Exeter
Mercy Brown
The phantom of a nineteen-year-old girl, whose grave was violated, stalks this old family graveyard. Mercy
Brown died on January 18, 1892, but two months later her father, George Brown, dug up her grave believing
that she might be a vampire, responsible for the deaths of his wife and oldest daughter and the strange weak-
ness suffered by him and his son. Actually, they all suffered from tuberculosis, but George Brown believed a
vampire had sucked the life force from them. Brown and a group of friends, including the district medical
examiner, found evidence that Mercy had moved in her coffin. When the doctor removed her organs and
squeezed blood from her liver and heart, it was enough to convince Brown that his daughter was indeed a
vampire. To keep her from rising from the dead, he burned her heart and liver on a rock near the open grave.
Then he used the ashes as a medicine to cure himself and his son. The desperate remedy failed. Over the
years many witnesses have reported seeing a strange blue light that slowly moves through the cemetery. It
is believed to be Mercy's spirit, displaced from her violated grave.

Brown's grave is at the center of the small cemetery.

West Greenwich
Nellie L. Vaughn

A vampire is thought to be buried in West Greenwich in Rhode Island's Historical Cemetery #2. The grave belongs to Nellie L. Vaughn. She
died on May 31st, 1889 at the age of 19. When she died is not the reason that she is thought to be a vampire, but the inscription on her grave
does. It read, "I am waiting and watching for you." Some think that this myth of Nellie Vaughn being a vampire is because it is near Mercy
Brown's grave, which is also in Exeter Rhode Island, but was thought to be a vampire that came back killing most of her family. Nellie Vaughn
most likely died from tuberculosis like Mercy Brown, but no one really knows, But this does not explain the strange inscription on her grave,
and that nothing will grow on or near her grave, and that numerous witnesses have seen her ghost. Many people have seen a 19-year-old girl
sitting, or just barely floating above her grave in Victorian style dress, stroking her hair looking very agitated.
-----
- [Actions to take]
1. In the passage about the Mercy Brown and Nellie L. Vaughn graves, what inscription is on Nellie Vaughn's grave?
2. Reproduce word for word the part of the passage about the Mercy Brown and Nellie L. Vaughn graves starting with "Then he used" and going on through "the small cemetery.".
-----
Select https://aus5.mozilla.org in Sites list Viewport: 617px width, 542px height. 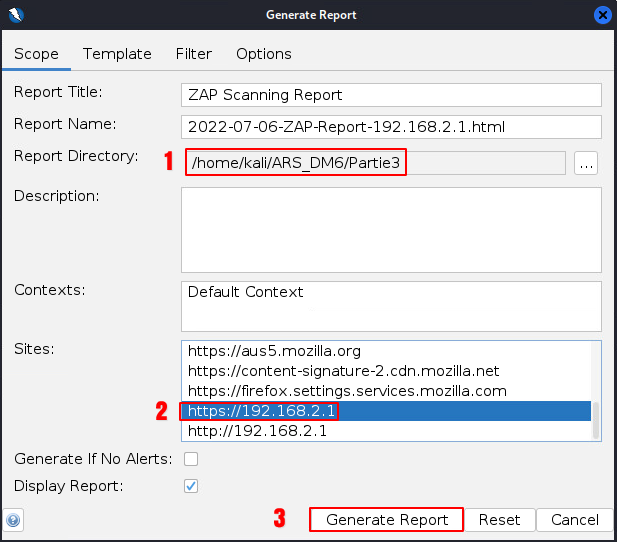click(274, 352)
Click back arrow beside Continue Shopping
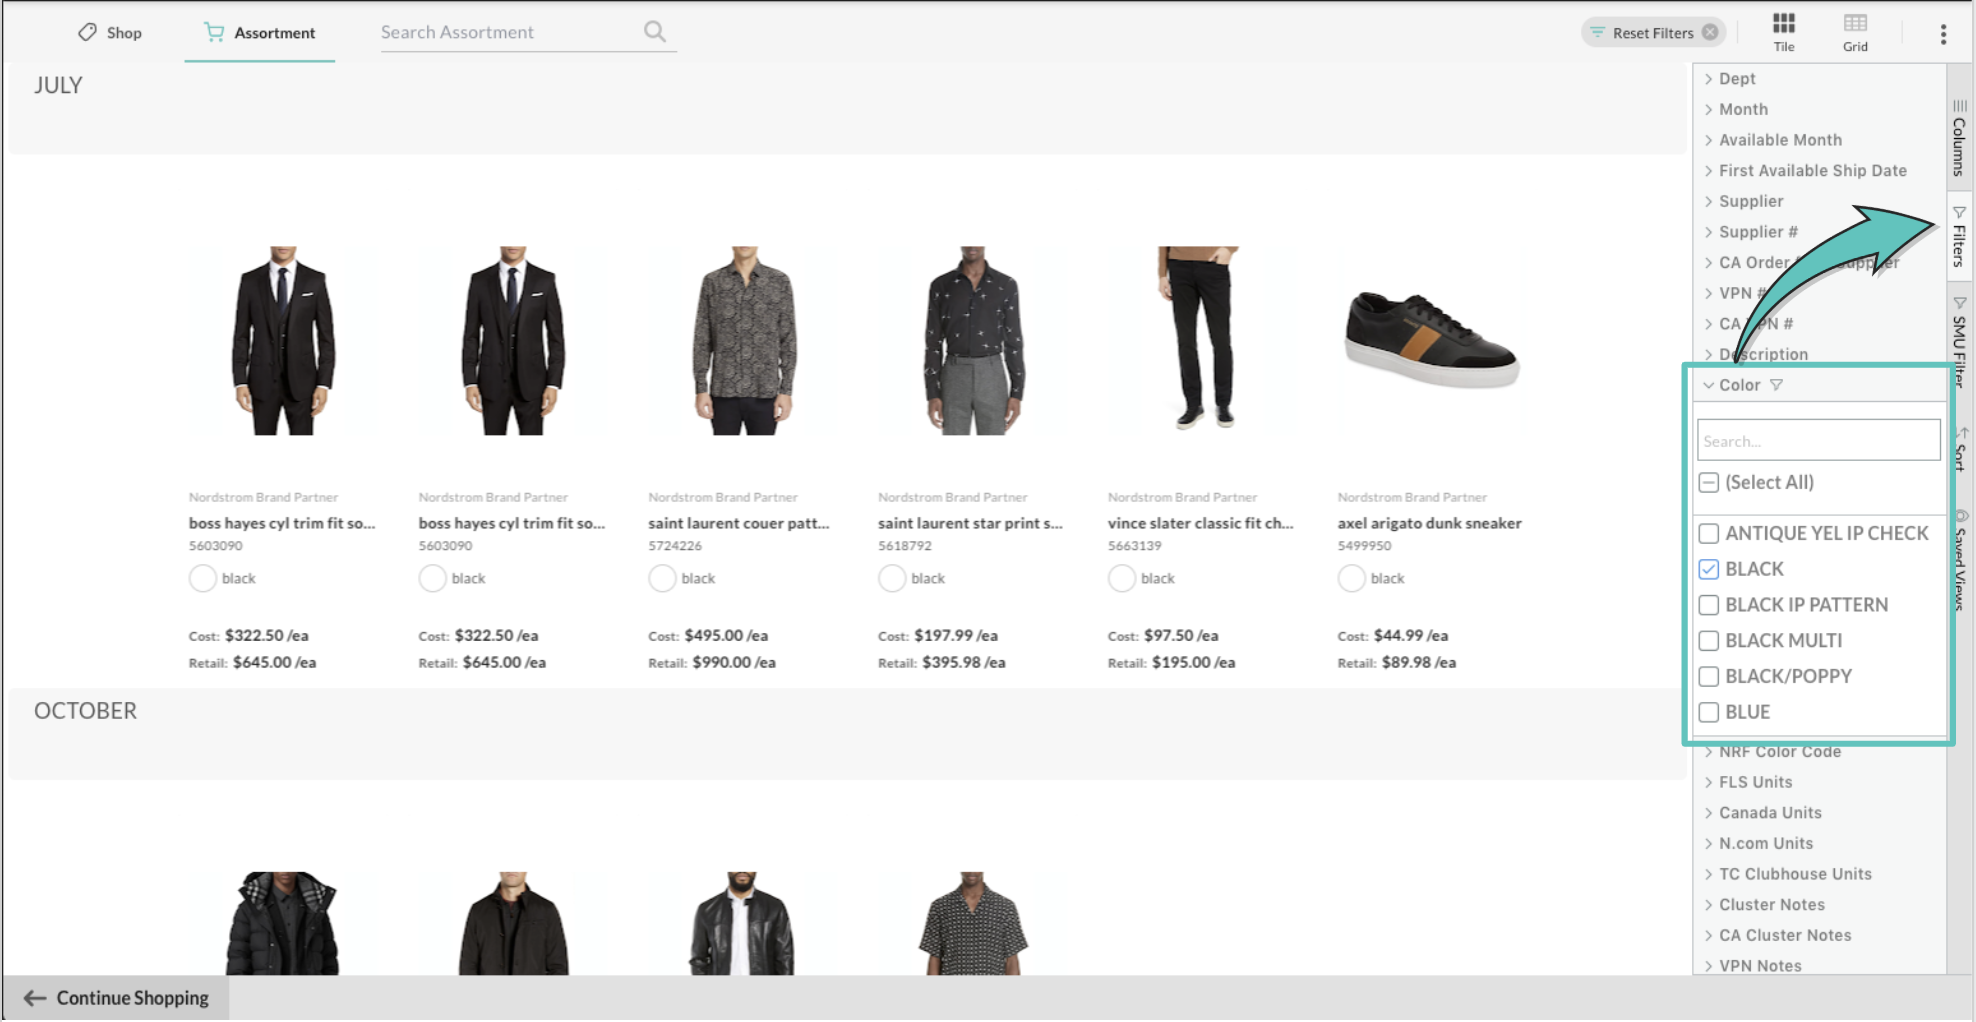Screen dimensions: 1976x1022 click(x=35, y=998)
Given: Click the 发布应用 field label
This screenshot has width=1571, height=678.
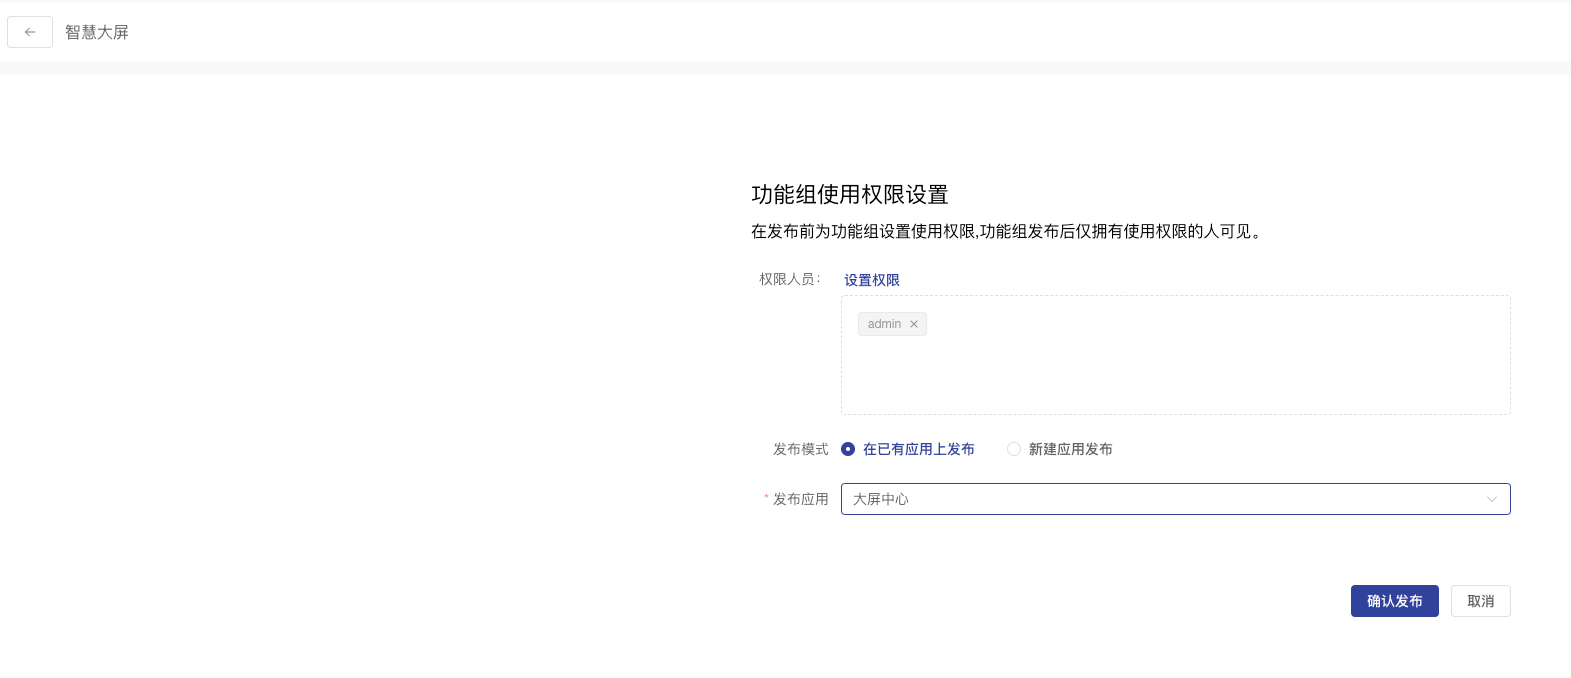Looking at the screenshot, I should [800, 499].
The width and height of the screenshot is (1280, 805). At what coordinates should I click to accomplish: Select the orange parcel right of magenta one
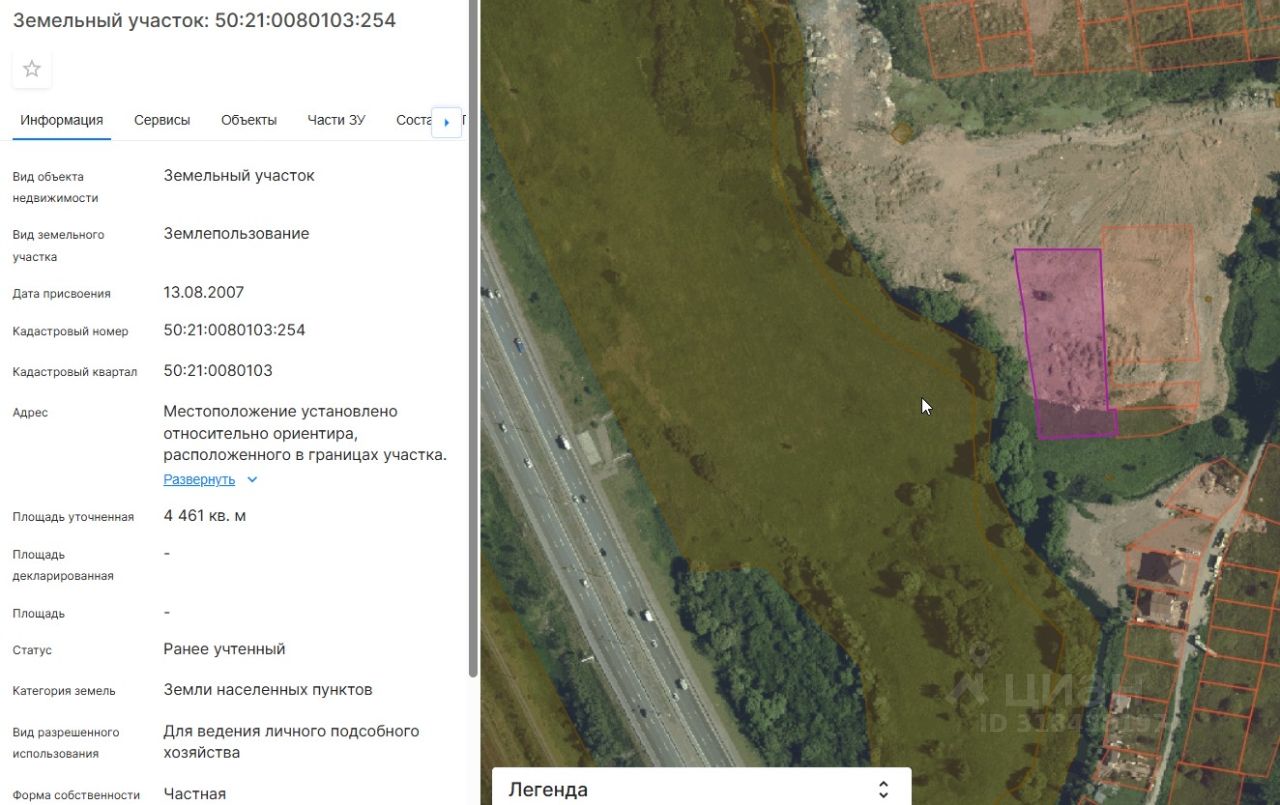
-----
- [Responses per task]
1. "I am waiting and watching for you."

2.
Then he used the ashes as a medicine to cure himself and his son. The desperate remedy failed. Over the
years many witnesses have reported seeing a strange blue light that slowly moves through the cemetery. It
is believed to be Mercy's spirit, displaced from her violated grave.

Brown's grave is at the center of the small cemetery.